A dialogue with former homosexuals
Denying or Suppressing It
Pretending there was nothing amiss in our lives was like ignoring a growing tumor. Refusing to deal with our homosexual problems ensured that they would continue to thrive and multiply. We could resist for a time. We could look the other way. But that only gave our problems time to fester and grow worse. We could abstain from homosexual behavior, but that didn't resolve the feeling. Avoiding the problem could never fix the problem.
We certainly never consciously chose to be sexually attracted to men. Neither could we simply choose to change and be attracted to women instead. At best, willpower could only help us resist the urge to indulge whatever sexual desire we felt in the moment. It could not bring long-term healing. Rather than work on our will, or our mental control, we found it much more effective to work on our heart, or our emotional and spiritual desire.
Trying to Pray It Away
Almost all of us at one time hoped and prayed that God would suddenly change us that if only we had enough faith, we would wake up one day and find our homosexual desires miraculously gone. Yes, there are those who testify of such miraculous, sudden recovery, but it certainly doesn't seem to be the norm -- and certainly not without a lot of hard, personal and spiritual work leading up to that "overnight" recovery. In fact, many of us came to see that we had been praying the wrong prayer for many years! Rather than asking God to change us, we needed him to show us the steps he wanted us to take toward change -- and then trust him enough to take the very steps we feared most. We needed to be humble enough to learn the lessons that the struggle was designed to teach us -- and then move on.
As Ben writes:
"Like so many others, I once begged God to change me with a single touch, the way he healed the blind man.
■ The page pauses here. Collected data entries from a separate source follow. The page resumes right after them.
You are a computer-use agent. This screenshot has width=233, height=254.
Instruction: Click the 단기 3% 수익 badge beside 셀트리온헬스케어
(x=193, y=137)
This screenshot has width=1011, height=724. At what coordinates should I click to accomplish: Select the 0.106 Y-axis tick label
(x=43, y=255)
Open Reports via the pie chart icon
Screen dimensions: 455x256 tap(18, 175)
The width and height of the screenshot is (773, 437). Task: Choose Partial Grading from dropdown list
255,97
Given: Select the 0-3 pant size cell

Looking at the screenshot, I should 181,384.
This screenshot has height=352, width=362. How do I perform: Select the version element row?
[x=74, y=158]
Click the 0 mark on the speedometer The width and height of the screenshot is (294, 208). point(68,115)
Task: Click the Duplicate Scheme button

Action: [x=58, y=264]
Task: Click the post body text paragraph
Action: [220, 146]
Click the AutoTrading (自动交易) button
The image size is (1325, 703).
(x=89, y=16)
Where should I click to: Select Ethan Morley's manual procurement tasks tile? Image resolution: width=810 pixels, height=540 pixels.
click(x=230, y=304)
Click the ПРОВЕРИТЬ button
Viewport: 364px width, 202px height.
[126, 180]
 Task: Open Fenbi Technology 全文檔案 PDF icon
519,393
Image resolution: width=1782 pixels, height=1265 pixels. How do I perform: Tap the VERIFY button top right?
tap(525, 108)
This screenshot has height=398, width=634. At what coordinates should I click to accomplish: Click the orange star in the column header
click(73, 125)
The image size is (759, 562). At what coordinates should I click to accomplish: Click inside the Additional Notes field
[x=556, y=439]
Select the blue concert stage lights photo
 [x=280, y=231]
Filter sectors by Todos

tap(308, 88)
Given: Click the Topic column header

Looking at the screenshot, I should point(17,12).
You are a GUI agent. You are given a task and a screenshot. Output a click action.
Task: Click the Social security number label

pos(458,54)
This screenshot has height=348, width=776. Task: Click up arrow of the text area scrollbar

I prayed and read scriptures hoping that would change me, but all the while I remained locked in isolation and shame. Ultimately, I learned that trying to heal my emotional wounds through spirituality alone was like putting a cast on my arm when I had the flu. I was treating the wrong problem. I was emotionally broken and weak, but in many ways spiritually strong. Trying to strengthen myself spiritually, alone in my room in prayer, wasn't going to heal the isolation I felt in the world of men. I started to change when I saw the Lord as a guide who would lead me through a healing journey if I did it his way, not mine."
For most of us, praying and building a renewed spiritual life would become the fuel that powered our journey out of homosexuality and the map that guided our way -- it was seldom our journey in itself.
At one time, many of us were convinced that indulging our desires for homosexual expression was the only way to satisfy them and get relief from constant yearning for male attention and affection. And in fact it did bring relief -- momentarily. But those of us who did indulge those desires often found that, when the fleeting embrace or erotic experience was over, we felt more lonely and desperate than before. The "hole" inside our souls that we were constantly trying to fill was deeper and emptier than ever, and we were desperate for more. It became easy for us to fall into addiction and dependency. Even those of us who found a romantic partner who seemed like he would always be there for us often found we could never get enough of him to fill the emptiness inside ourselves. The true need buried deep inside was a little boy's need for love and acceptance from his father and from the other boys and to fully and proudly embrace his masculinity. Sex with another man only alienated us from ever really finding the real solution to our needs.